Tepuk tangan gemuruh memenuhi sebuah aula besar salah satu perguruan tinggi. Sebagian besar orang bertepuk tangan sambil berdiri, hampir lima menit gemuruh itu berlangsung. Itulah yang terjadi, ketika Prof. Dr. Sutrimo, M.Sc (41 tahun) selesai menyampaikan orasi pengukuhan guru besarnya. Dialah profesor doktor yang terlahir di sebuah desa terpencil dari sepasang petani miskin. Dan akulah, Misdi, adik kandung satu-satunya.
Ketika gemuruh tepuk tangan belum reda, kulihat raut wajah Kang Trimo memancarkan kebahagiaan dan kebangaan yang dalam. Tetapi bagiku, itu bukan hanya wajah bangga Kang Sutrimo tetapi wajah kesombongan yang luar biasa. Teringat kedua orang tuaku, orang tua Kang Trimo juga, pada jam-jam seperti ini sedang melepas lelah dengan tubuh ringkihnya di bawah sebuah pohon di tegalan yang gersang. Entah, aku tak tahu, bahagiakah bapak dan emak seperti kebahagian Kang Trimo saat ini.

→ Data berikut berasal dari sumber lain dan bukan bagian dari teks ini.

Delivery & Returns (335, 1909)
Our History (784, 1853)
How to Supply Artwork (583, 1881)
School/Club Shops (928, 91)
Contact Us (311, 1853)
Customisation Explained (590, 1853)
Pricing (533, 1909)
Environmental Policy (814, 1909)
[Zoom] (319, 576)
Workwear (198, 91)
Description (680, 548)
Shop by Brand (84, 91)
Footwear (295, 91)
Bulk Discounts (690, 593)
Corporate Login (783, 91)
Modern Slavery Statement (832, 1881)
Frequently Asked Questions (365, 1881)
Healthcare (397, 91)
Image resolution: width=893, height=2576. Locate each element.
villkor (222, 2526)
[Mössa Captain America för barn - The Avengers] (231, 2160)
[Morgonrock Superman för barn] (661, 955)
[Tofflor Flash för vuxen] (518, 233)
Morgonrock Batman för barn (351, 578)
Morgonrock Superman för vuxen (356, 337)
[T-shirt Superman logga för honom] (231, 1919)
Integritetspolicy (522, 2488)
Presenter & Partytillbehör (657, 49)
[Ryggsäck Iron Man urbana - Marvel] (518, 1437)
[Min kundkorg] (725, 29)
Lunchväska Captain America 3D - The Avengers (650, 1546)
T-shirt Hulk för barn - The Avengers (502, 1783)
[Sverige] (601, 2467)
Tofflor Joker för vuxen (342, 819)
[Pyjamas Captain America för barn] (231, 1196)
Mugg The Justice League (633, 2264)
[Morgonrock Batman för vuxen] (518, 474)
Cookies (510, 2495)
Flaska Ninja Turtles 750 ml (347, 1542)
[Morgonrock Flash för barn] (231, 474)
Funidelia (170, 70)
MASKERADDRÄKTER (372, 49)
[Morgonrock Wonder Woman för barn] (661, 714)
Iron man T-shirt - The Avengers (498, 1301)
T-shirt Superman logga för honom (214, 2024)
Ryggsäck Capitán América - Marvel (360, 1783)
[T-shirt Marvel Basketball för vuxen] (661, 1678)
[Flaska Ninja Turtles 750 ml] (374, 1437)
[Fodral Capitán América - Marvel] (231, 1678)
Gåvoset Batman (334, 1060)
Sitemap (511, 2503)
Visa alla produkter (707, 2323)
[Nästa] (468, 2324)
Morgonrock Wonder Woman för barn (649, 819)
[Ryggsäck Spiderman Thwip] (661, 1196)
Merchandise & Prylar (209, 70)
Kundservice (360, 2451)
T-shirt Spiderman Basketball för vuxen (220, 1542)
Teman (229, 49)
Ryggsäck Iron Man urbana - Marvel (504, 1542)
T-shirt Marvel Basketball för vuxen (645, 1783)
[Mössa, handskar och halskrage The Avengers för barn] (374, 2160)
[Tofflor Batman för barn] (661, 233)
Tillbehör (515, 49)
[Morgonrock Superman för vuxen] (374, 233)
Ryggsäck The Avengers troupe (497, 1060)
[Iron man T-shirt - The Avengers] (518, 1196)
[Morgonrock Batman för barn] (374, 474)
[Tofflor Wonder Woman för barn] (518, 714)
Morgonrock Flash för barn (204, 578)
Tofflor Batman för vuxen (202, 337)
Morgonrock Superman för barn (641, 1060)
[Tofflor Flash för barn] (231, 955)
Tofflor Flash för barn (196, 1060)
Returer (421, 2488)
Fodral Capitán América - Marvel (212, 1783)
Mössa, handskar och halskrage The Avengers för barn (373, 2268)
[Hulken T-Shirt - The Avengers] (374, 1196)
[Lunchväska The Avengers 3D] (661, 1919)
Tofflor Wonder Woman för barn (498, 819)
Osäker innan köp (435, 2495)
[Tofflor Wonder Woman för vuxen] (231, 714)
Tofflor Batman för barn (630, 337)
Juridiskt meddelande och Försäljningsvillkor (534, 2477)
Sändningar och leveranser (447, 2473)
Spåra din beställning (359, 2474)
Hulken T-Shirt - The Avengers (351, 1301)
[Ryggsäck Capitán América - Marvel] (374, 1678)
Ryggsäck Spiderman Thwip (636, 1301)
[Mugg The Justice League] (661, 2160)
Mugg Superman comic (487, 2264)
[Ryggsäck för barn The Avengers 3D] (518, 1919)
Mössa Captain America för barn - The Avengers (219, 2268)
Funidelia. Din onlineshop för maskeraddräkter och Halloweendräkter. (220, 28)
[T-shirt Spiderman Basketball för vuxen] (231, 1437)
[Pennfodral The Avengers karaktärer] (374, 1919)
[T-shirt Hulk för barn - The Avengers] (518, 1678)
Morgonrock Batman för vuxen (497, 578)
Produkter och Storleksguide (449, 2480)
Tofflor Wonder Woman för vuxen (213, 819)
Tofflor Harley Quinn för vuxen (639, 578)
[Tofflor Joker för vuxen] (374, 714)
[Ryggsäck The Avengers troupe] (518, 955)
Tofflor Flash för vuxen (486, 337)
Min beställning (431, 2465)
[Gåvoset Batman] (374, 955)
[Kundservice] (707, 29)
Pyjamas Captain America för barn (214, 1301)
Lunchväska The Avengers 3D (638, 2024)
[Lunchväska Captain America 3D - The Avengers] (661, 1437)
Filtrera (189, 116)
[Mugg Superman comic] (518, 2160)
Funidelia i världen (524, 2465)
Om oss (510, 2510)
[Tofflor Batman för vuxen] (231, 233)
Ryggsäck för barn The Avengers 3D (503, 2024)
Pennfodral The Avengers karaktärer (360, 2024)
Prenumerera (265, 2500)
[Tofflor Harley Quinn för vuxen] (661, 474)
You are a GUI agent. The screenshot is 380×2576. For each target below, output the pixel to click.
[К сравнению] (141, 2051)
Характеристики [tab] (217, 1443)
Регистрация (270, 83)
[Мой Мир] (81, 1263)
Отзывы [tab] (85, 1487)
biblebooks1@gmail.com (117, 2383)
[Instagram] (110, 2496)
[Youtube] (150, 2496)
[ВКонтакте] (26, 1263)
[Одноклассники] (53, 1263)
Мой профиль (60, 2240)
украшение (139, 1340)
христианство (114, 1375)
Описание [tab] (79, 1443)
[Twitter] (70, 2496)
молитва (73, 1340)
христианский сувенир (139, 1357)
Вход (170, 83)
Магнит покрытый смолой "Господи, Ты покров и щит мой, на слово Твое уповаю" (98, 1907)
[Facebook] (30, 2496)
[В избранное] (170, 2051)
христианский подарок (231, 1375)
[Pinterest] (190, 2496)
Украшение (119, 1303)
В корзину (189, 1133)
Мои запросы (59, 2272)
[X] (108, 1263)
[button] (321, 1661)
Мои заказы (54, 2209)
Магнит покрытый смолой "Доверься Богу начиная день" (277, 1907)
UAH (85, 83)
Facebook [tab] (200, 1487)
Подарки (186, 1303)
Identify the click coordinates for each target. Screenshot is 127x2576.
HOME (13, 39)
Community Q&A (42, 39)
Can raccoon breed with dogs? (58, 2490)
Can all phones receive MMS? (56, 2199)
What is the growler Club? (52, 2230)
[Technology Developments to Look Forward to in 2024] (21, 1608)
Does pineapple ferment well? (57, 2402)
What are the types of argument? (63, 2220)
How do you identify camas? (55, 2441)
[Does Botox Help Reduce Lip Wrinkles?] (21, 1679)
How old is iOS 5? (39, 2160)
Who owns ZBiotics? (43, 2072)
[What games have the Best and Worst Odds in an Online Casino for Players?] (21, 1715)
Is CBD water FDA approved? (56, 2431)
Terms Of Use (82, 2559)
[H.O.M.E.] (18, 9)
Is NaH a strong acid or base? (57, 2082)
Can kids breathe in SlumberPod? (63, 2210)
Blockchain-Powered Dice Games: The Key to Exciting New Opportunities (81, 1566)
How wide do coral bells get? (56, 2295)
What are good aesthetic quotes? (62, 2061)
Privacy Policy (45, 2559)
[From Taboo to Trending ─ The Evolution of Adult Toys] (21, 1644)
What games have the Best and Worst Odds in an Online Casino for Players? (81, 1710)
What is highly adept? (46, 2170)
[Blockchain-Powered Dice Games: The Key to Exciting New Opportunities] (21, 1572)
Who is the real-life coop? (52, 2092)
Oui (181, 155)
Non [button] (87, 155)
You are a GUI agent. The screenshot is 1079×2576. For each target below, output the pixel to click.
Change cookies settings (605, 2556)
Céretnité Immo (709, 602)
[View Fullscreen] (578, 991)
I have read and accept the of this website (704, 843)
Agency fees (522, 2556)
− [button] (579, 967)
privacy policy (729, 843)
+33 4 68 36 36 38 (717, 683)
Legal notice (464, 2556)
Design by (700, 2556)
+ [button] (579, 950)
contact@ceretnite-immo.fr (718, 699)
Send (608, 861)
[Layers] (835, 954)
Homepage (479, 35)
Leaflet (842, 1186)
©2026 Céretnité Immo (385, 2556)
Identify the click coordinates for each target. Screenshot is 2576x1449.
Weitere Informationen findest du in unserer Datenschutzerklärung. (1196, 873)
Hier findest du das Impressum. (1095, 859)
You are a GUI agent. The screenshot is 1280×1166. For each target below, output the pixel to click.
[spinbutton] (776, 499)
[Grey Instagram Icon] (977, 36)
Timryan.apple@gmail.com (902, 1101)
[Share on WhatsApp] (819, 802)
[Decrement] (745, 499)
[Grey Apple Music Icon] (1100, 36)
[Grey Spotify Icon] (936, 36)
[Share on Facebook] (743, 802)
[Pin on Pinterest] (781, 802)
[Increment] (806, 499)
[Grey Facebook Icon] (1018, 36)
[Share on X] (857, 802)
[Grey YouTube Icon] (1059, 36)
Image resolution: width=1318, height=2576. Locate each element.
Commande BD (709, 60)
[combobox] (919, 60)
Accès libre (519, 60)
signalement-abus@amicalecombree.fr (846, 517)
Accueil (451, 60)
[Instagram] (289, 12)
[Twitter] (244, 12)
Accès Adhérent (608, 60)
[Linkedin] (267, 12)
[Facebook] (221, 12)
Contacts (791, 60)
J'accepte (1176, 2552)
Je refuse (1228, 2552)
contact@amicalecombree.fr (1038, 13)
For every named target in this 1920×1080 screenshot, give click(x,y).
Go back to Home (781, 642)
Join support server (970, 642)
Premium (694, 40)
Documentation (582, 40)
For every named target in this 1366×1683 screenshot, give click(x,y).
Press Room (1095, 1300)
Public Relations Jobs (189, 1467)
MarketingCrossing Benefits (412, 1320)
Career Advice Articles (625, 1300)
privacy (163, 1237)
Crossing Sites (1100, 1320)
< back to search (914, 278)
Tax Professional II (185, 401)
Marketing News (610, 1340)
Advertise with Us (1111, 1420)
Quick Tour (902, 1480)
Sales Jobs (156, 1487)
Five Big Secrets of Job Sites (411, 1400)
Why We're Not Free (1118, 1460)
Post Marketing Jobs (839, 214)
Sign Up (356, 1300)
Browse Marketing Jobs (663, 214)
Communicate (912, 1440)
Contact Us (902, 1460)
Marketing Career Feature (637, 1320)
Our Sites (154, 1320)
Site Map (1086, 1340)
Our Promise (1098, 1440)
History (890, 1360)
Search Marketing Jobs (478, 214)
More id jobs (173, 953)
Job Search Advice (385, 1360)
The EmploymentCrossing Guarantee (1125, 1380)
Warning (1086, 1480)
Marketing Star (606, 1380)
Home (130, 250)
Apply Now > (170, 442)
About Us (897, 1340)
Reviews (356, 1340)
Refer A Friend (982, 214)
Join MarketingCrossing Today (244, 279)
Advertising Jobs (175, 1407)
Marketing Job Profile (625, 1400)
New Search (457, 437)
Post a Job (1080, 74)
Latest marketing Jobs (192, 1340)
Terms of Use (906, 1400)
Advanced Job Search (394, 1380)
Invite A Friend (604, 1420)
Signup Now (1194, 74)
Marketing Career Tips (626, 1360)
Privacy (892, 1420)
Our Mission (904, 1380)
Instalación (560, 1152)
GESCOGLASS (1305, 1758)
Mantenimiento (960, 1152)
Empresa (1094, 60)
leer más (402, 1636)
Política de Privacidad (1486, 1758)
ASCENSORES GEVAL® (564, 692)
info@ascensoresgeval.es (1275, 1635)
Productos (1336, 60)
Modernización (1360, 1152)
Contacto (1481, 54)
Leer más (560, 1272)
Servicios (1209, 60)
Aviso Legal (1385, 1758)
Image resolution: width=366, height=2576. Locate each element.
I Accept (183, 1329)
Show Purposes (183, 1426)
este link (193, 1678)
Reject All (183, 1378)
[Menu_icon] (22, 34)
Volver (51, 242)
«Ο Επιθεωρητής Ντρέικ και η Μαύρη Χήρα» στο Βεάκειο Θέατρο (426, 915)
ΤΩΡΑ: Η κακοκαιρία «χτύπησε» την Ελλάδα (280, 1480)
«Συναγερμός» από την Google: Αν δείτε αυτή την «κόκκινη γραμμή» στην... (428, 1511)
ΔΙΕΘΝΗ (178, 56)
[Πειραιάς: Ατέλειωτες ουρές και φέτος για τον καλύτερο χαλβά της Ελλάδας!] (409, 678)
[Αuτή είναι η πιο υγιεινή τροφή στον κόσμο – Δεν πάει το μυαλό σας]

Aku, adik kandung Kang Trimo, seorang guru SMP swasta di desa dimana Prof. Dr. Sutrimo, M.Sc pernah dilahirkan. Sebagai satu-satunya saudara kandung, aku dengan Kang Trimo tidaklah dekat hubungan kami saat ini. Itu terjadi setelah Kang Trimo memutuskan kuliah dan menjadi dosen di kota. Sebelumnya aku dan Kang Trimo merasakan kedekatan selayaknya saudara pada umumnya.
***
Hari itu, empat hari sebelum pengukuhan guru besar Kang Trimo, seperti biasa aku mengajar di kelasku.
“Permisi Pak Misdi, ada telpon untuk Bapak”, kata Sono, pesuruh di sekolahan. Setelah pamit ke murid-muridku, bergegas aku menyusul Sono menuju kantor.
“Dari siapa No?, “Kok kelihatannya penting banget”, tanyaku ketika aku telah berhasil menyusulnya.
“Kata orang yang telpon, dari Profesor Sutrimo Pak!”, jawab Sono sambil jalan, “Pak Misdi disuruh nunggu sebentar nanti profesor itu akan telepon lagi”.
Aku duduk di kursi sebelah pesawat telpon. Lima menit kutunggu, baru telepon berdering. Kuangkat.
“Halo, ini Profesor Sutrimo. Misdi ya?!! Di!, empat hari lagi aku akan dikukuhkan jabatan profesorku, usahakan kamu datang. Kukirim uang untuk tiket kereta. Bapak dan Emak beritahu kalau aku sudah jadi profesor. Tetapi aku tidak memaksa kamu harus datang, jika kamu tidak jadi datang, uang yang terlanjur kukirim kasihkan saja Emak. Ya sudah!”. Klak bunyi akhir suara telepon Kang Trimo. Aku belum berkata apa-apa.
***
Kereta api kelas ekonomi membawaku ke kota dimana Kang Trimo mengajar. Uang yang dikirim Kang Trimo memang hanya cukup untuk membeli tiket kereta api kelas ekonomi ini.Uang sakupun harus pinjam dari koperasi sekolah. Panas yang menyengat akibat kereta yang penuh sesak, terasa semakin menyiksaku. Mengapa aku harus datang ke acara Kang Trimo ini? Sebuah pertanyaan yang selalu menuntut jawaban semenjak aku naik ojek menuju stasiun. Sampai setengah perjalan belum kutemukan jawabannya.
Sepanjang perjalanan pikiranku berkelebat-kelebat teringat masa laluku dengan Kang Trimo.
Empat bulan setelah pulang dari Amerika, Kang Trimo sempat pulang ke desa. Kepulangan yang terakhir sampai saat ini.
“Di, aku sekarang sudah doktor dan mampu menjadi kaya tanpa bantuan bapak dan emak” kata Kang Trimo di teras rumah. “Seandainya nanti bapak dan emak meninggal, rumah dan ladang biarlah seluruhnya jadi milikmu aku tidak minta, permintaanku satu, janganlah aku kau repoti dengan masalah bapak, emak dan kau”.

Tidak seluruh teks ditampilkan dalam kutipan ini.